__Problem__:
Could you transcribe exactly the lines below, from the line with "Instruction: Open the" through the line with "Task: Click the yellow-tipped", and nothing else, leaving out the pictures?

__Records for this task__:
—————

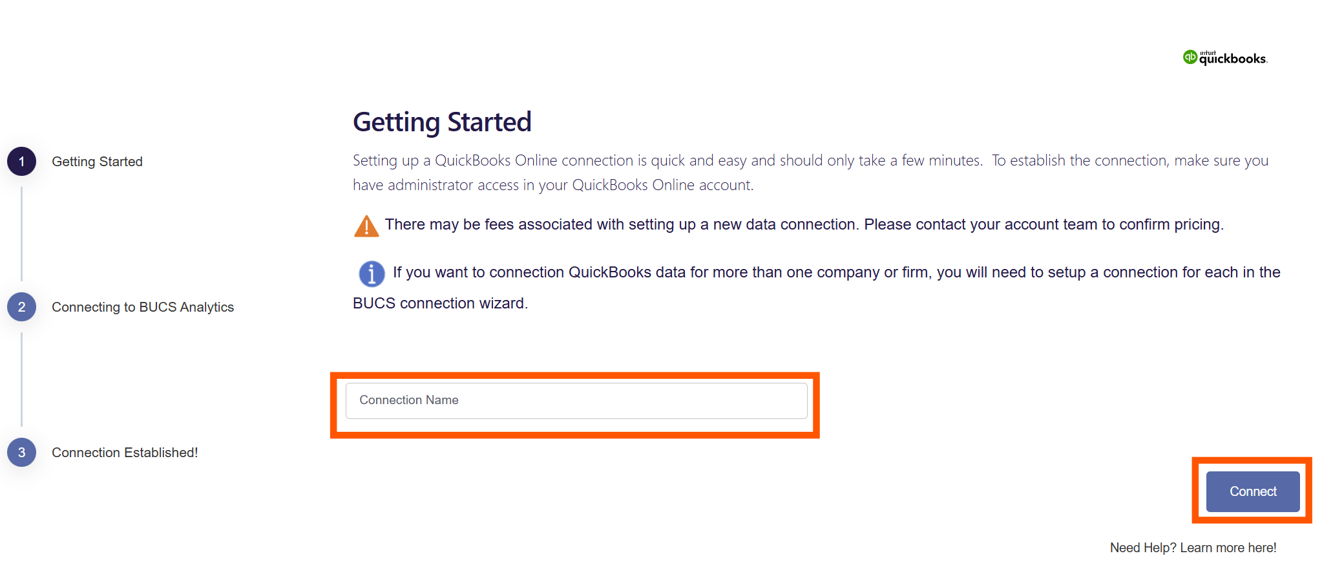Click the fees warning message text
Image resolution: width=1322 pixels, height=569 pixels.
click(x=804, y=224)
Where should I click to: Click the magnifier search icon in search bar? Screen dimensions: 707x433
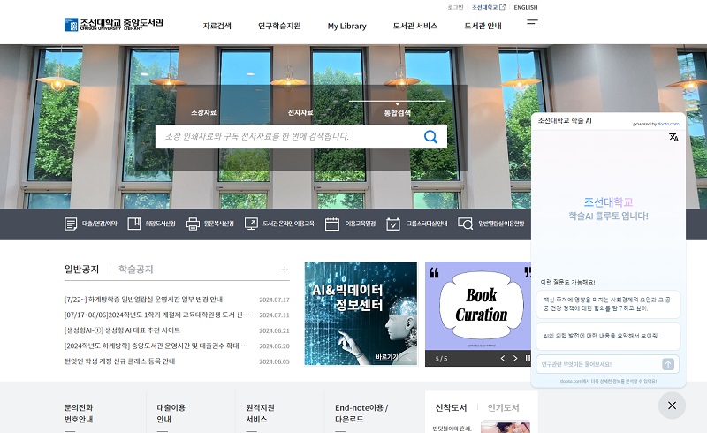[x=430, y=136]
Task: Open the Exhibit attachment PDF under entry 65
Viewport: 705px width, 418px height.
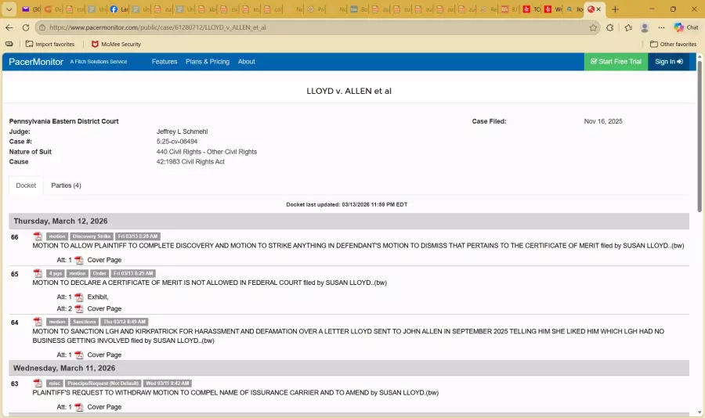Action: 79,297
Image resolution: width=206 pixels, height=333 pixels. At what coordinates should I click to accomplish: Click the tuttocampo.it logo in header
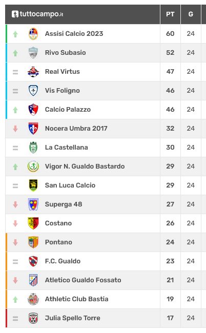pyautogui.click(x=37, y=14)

—————

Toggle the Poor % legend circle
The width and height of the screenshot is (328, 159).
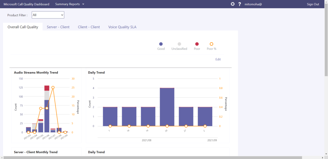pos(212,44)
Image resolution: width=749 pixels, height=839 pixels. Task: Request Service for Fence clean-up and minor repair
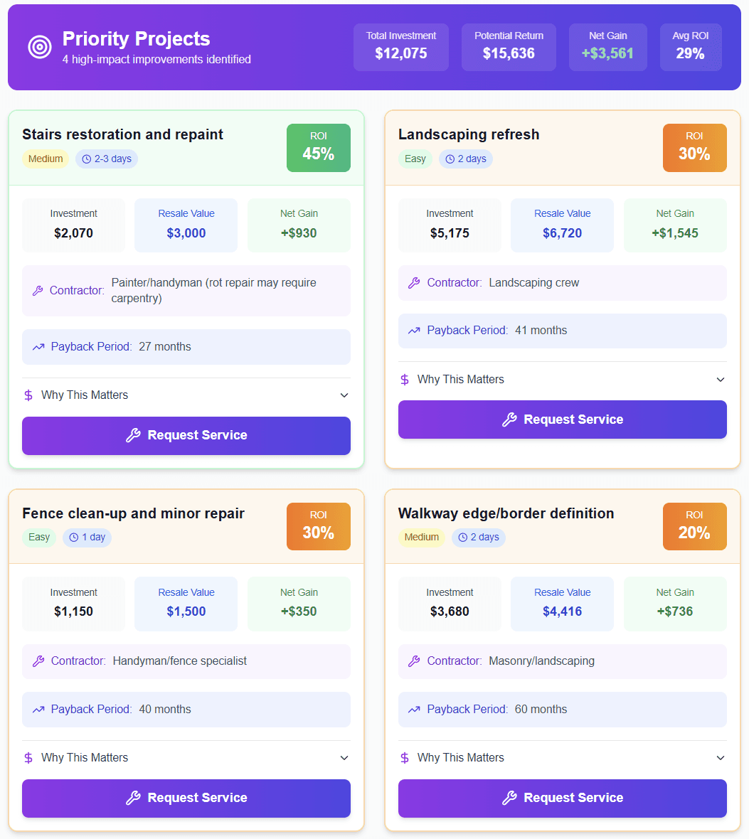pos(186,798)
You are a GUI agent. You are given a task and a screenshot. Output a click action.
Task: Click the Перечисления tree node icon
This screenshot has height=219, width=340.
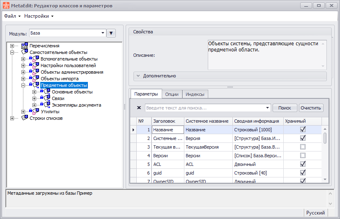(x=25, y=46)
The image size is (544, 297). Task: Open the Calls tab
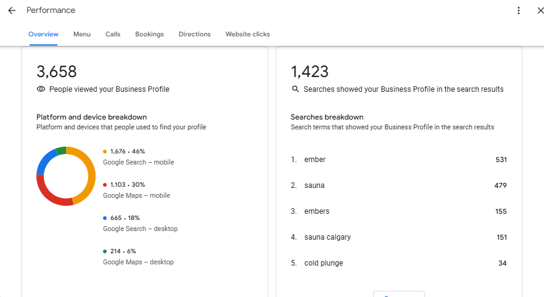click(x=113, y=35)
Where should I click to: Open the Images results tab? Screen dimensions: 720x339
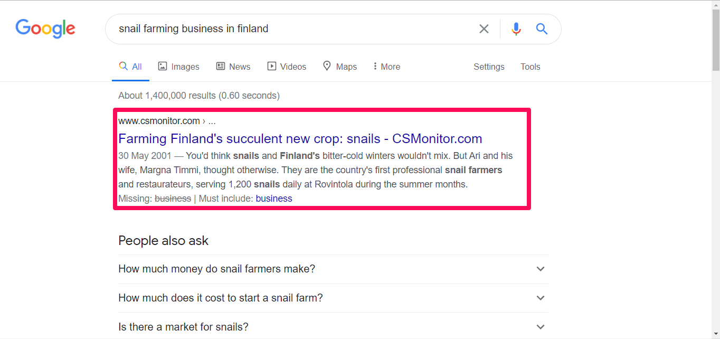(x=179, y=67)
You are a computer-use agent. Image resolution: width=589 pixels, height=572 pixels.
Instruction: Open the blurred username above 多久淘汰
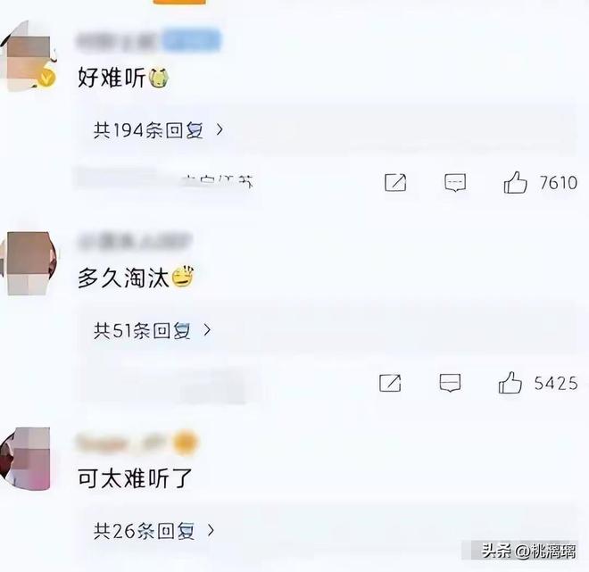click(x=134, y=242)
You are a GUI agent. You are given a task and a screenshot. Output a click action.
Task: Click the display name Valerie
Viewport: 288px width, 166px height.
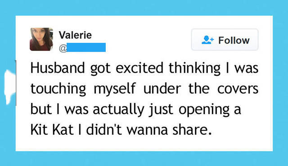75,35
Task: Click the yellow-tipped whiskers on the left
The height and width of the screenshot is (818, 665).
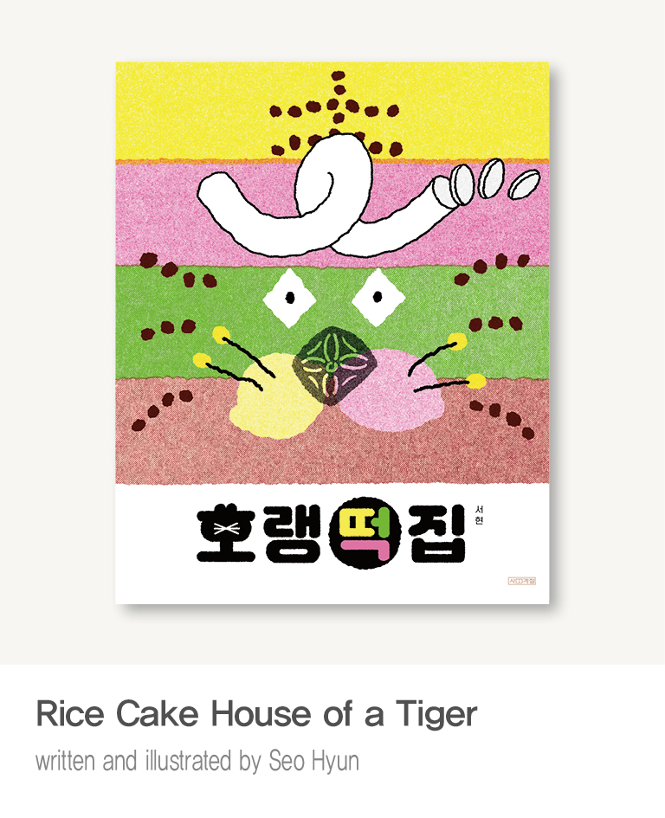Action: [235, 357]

—————

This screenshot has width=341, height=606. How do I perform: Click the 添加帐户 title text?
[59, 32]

—————

__Response below__:
Instruction: Open the blurred username above 多久淘汰
click(x=134, y=242)
You are a GUI agent. You are given a task and a screenshot. Output a click action.
Task: Click the display name Valerie
Viewport: 288px width, 166px height.
75,35
Task: Click the yellow-tipped whiskers on the left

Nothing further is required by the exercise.